Solargraphy Gallery

About Solargraphy

Solargraphy is an alternative photography process that uses homemade pinhole cameras and light sensitive black and white photo paper to capture very long exposures of the sun's movement across the sky. Over days, weeks, months and even years, a single image is constructed revealing a view of space, time and weather patterns that we are normally not able to see. The trails show the gradual day to day change of the sun's path due to the Earth's slightly elliptical orbit and 23.5° axial tilt. The missing or broken trails are the results of periods when clouds have obscured the sun.

The colours are not a straight depiction of the scene but a consequence of the paper's chemical reactions to extreme overexposure and the influence of uncontrollable factors such as moisture, dirt or fungus that may have invaded the camera as well as temperature fluctuations. Additionally, each brand of photography paper has a different chemical makeup which results in a different colour scheme.
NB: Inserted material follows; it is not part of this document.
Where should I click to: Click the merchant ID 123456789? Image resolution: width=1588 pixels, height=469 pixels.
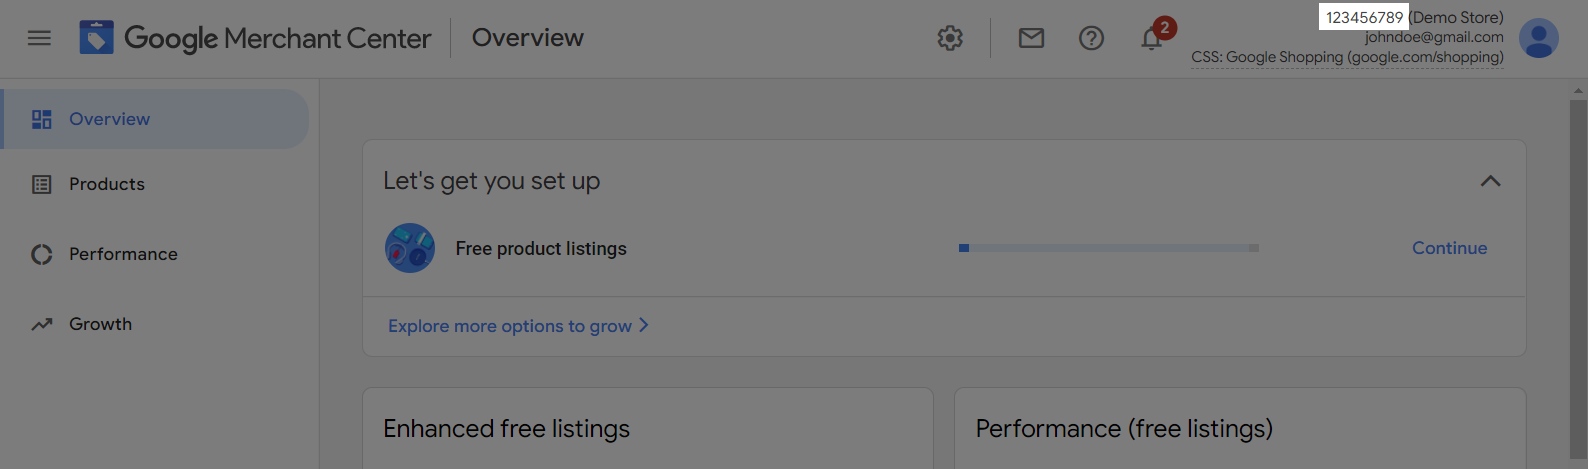tap(1364, 17)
Due to the long exposure, the paper should not be developed or it will turn completely black, and using fixer will remove much of the colour. Instead, a high-quality flatbed scan is made of the "negative" even though the paper is still light sensitive. This means that the scanner will destroy the image as it works its way across it – all part of the fun. The image is then inverted, flipped horizontally, cropped and colour and tonally finessed in Photoshop.